We will discuss these two architectures in more detail in Chapter 14, Model Deployments, Endpoints, and Operations. There, we will also investigate an efficient way of collecting runtimes, latency, and other operational metrics, as well as model performance.
The model files we create, and the previously mentioned options, are typically defined by a standard hardware architecture. As mentioned, we probably create a Docker image that is deployed to a virtual machine (VM) or a web service. What if we want to deploy our model to a highly specialized hardware environment, such as a GPU or a field-programmable gate array (FPGA)?
To explore this further, we will dive deeper into alternative deployment targets and methods in Chapter 15, Model Interoperability, Hardware Optimization, and Integrations. There, we will have a look at a framework called Open Neural Network eXchange (ONNX) that allows us to convert our model into a standardized model format to be deployed to virtually any environment. Additionally, we have a look at FPGAs and why they might be a good deployment target for ML, and finally, we will explore other Azure services such as Azure IoT Edge and Power BI for integration.
This step wraps up the end-to-end process for a single ML model. Next, we will see a short overview of how to make such ML projects operational in an enterprise-grade environment using MLOps.
Developing and operating enterprise-grade ML solutions
To operationalize ML projects requires the use of automated pipelines and development-operations (DevOps) methodologies such as continuous integration (CI) and continuous delivery/continuous deployment (CD). These combined are typically referred to as MLOps.
When looking at the steps we performed in an ML project, we can see that there are typically two major operations happening—the training of a model and the deployment of a model. As these can happen independently of one another, it is worthwhile defining two different automated pipelines, as follows:
- Training pipeline: This includes loading datasets (possibly even including an ETL pipeline), transformation, model training, and registering final models. This pipeline could be triggered by changes in the dataset or possible detected data drift in a deployed model.
- Deployment pipeline: This includes loading of models from the registry, creating and deploying Docker images, creating and deploying operational scripts, and the final deployment of the model to the target. This pipeline could be triggered by new versions of an ML model.
We will have a deep dive into ML pipelining with Azure Machine Learning in Chapter 8, Azure Machine Learning Pipelines.
Having these pipelines, we can then turn our eye on Azure DevOps besides other tooling. With that, we can build a life cycle for our ML projects defined by the following parts:
- Creating or retraining a model: Here, we use training pipelines to create or retrain our model while version-controlling the pipelines and the code.
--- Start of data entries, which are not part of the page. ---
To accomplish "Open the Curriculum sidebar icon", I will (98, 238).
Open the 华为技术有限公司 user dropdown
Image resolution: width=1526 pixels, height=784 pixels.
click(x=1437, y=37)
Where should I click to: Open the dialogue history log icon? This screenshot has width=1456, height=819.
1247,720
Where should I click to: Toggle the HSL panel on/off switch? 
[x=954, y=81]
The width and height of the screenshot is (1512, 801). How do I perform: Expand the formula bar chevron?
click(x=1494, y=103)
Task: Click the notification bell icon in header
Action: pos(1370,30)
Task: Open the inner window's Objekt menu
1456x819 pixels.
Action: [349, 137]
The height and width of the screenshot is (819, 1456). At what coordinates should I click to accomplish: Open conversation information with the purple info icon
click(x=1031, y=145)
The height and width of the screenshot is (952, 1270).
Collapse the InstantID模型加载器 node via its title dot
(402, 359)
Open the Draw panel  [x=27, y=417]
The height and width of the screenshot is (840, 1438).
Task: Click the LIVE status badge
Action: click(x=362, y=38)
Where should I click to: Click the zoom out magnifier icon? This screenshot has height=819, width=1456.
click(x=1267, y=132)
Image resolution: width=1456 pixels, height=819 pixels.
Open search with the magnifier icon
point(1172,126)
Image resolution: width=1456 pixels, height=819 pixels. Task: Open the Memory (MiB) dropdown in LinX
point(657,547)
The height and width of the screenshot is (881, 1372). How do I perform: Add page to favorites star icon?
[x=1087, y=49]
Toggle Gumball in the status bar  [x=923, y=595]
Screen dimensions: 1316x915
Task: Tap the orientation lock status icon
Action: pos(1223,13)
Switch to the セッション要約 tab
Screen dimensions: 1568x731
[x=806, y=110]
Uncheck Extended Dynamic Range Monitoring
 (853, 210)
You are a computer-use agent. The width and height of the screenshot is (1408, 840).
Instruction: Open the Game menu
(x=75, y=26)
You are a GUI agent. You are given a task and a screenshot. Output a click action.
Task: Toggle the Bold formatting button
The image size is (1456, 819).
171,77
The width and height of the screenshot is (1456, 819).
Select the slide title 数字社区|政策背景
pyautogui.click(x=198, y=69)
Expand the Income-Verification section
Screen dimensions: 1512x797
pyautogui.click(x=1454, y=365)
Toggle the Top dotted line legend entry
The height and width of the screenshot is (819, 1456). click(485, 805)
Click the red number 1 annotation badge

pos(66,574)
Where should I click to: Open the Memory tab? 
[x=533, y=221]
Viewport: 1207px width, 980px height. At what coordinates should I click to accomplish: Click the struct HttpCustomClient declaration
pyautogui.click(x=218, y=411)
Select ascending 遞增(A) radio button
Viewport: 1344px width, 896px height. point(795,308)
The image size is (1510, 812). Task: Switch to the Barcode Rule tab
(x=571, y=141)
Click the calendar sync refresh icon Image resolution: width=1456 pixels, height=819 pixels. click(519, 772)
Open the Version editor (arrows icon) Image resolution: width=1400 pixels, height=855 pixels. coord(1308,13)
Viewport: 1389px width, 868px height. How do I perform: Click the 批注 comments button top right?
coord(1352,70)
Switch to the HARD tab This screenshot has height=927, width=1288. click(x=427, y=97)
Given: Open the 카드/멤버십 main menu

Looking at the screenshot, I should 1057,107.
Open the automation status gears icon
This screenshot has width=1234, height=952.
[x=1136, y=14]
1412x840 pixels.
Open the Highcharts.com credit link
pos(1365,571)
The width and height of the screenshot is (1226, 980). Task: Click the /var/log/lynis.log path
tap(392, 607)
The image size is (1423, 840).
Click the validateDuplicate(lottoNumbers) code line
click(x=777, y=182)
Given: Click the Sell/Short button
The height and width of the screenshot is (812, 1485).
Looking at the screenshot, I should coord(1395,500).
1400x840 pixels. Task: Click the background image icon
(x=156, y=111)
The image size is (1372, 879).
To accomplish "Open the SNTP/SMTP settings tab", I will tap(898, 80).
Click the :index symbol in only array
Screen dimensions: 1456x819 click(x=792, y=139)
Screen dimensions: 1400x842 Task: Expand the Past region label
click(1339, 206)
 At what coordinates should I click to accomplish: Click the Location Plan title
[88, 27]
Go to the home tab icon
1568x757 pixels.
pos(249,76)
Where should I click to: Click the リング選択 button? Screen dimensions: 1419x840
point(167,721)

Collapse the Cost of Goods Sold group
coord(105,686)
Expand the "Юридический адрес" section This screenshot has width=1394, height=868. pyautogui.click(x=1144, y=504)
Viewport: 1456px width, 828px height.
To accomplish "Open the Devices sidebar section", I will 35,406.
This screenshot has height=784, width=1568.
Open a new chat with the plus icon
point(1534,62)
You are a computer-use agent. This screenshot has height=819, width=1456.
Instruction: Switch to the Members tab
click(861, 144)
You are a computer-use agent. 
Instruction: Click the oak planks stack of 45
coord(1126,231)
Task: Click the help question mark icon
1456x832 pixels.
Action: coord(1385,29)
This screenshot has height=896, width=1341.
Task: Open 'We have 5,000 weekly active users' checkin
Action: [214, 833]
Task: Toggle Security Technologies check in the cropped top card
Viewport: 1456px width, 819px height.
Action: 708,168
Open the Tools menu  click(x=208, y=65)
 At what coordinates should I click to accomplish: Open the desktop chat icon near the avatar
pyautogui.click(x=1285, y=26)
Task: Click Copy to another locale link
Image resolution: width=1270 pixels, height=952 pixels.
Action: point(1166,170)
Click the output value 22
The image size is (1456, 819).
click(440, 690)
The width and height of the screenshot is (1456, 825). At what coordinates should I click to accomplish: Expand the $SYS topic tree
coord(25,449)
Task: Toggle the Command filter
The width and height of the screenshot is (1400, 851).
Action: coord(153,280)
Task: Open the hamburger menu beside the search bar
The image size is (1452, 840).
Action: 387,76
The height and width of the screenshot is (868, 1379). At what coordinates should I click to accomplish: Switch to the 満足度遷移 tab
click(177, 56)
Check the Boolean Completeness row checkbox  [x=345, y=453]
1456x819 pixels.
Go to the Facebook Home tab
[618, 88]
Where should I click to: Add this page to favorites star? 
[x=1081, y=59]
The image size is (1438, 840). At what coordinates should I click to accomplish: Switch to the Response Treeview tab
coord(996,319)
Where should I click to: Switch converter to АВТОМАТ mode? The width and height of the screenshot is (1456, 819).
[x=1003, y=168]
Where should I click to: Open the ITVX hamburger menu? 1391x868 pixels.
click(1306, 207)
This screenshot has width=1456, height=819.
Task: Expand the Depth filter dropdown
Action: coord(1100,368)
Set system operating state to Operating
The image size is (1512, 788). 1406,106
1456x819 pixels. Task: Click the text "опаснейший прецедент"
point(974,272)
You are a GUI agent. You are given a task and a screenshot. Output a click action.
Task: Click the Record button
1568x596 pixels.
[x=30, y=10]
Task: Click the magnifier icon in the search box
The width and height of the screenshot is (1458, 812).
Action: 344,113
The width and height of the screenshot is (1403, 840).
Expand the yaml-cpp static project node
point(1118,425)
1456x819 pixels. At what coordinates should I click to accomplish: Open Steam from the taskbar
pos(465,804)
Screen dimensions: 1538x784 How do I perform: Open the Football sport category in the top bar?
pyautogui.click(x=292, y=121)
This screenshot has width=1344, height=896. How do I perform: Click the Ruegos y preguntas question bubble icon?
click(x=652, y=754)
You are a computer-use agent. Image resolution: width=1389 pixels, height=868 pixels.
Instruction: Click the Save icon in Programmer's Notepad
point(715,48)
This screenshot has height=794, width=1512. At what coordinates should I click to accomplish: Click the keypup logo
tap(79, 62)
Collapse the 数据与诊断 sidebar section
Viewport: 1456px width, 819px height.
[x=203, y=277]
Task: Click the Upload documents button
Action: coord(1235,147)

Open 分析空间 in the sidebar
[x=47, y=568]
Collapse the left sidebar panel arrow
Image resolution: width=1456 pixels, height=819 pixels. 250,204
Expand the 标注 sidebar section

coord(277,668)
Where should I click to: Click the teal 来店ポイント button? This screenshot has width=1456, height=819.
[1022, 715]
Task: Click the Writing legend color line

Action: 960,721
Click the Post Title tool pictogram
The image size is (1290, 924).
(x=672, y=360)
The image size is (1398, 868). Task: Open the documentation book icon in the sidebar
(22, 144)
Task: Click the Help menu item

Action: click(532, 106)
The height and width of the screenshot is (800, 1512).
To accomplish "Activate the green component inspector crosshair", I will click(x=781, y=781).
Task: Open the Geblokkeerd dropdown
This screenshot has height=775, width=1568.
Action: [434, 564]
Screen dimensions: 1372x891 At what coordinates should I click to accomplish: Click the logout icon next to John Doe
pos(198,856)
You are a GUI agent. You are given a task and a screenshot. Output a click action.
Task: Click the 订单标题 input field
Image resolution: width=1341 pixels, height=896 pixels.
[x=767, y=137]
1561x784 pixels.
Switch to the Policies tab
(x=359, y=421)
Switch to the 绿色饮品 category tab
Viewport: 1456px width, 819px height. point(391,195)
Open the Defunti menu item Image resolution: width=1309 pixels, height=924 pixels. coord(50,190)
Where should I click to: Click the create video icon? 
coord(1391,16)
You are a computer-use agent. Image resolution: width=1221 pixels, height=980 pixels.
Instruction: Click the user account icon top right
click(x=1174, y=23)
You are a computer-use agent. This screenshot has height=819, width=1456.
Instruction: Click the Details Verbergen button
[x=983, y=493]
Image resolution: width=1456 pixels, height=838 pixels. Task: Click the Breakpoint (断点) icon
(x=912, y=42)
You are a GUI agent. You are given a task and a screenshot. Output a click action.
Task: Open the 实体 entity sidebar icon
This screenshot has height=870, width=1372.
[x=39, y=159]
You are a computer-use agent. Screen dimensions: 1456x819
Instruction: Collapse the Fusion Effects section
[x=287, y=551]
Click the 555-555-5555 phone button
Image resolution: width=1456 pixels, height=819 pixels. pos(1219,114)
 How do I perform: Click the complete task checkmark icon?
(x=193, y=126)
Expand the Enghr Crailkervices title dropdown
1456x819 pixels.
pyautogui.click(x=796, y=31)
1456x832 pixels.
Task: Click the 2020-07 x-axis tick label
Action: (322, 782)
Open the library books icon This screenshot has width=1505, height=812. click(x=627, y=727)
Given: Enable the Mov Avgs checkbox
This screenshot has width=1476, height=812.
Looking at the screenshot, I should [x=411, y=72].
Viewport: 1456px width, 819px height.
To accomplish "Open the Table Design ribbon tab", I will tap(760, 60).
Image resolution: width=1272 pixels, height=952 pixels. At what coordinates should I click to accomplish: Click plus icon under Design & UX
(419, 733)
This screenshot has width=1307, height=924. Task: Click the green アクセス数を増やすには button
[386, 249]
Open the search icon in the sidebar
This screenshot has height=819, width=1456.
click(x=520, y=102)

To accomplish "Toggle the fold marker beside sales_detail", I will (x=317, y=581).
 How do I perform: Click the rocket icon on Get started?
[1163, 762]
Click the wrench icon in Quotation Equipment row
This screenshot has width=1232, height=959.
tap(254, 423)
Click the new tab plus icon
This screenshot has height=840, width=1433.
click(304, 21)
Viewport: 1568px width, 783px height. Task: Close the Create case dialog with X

- Deploying the model and creating scoring files and dependencies: Here, we use a deployment pipeline to deploy a specific model version while version-controlling the pipeline and the code.
- Creating an audit trail: Through CI/CD pipelines and version control, we create an audit trail for all assets ensuring integrity and compliance.
- Monitoring model in production: We monitor the performance and possible data drift, which might automatically trigger retraining of the model.
We will discuss these topics and others in more detail in Chapter 16, Bringing Models into Production with MLOps.
This concludes our discussion on the end-to-end ML process and this chapter. If you hadn't already, you should now have a good understanding of ML and what to expect in the rest of the book.